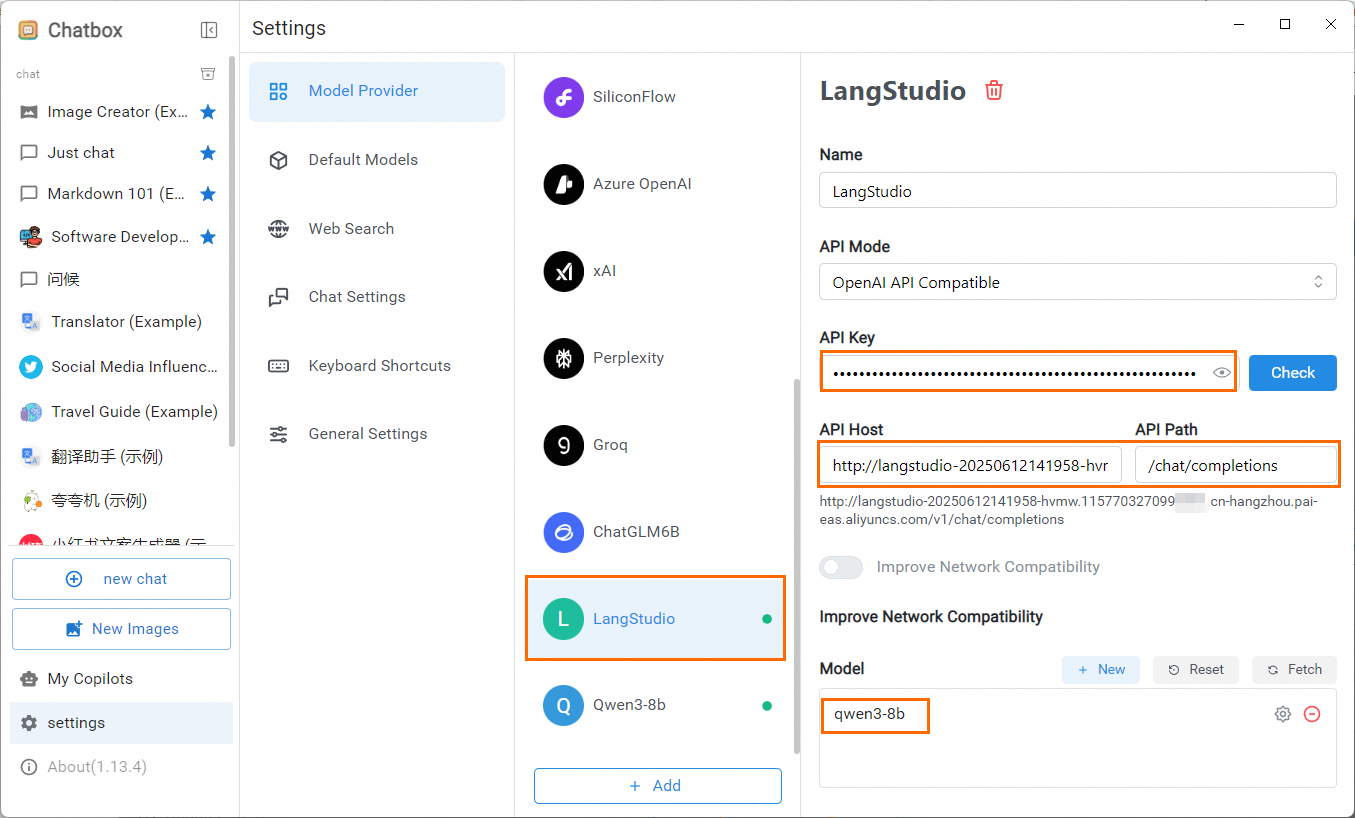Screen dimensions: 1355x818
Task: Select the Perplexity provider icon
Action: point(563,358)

---

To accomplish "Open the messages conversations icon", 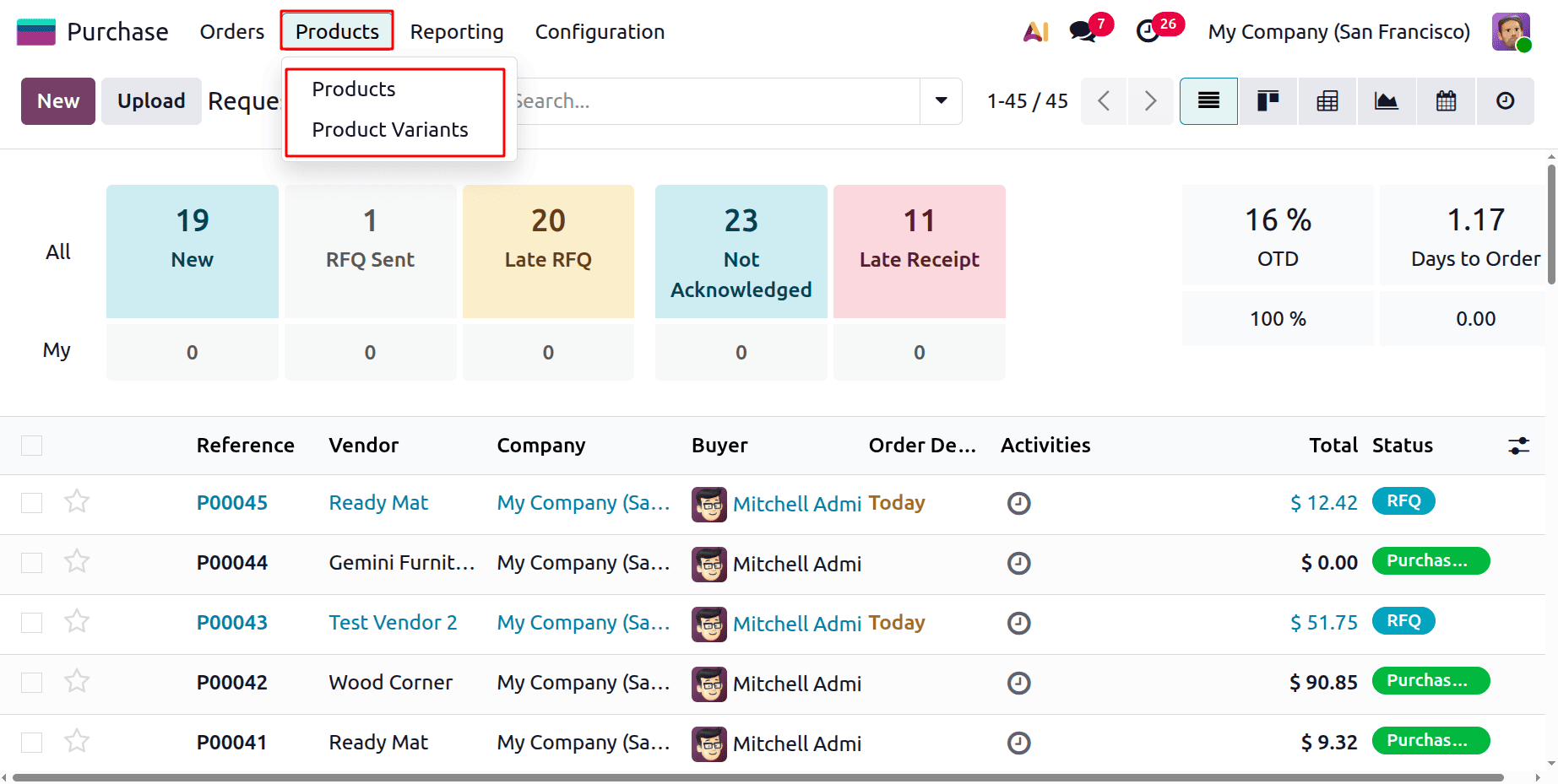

--

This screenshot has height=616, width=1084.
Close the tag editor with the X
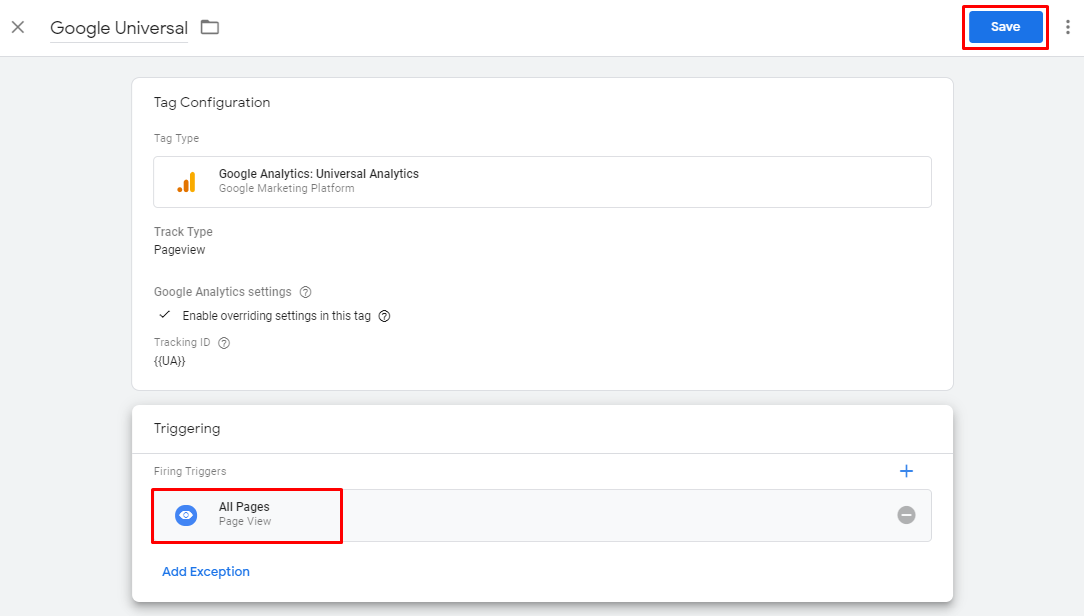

WORK TO BE COMPLETED -
Copy the listing word for word, from the line containing "Screen dimensions: 1355x818" through the line containing "Action: point(563,358)", including both of those lines. Leave out the pictures.

TASK SOLUTION -
Screen dimensions: 1355x818
Task: Select the Perplexity provider icon
Action: point(563,358)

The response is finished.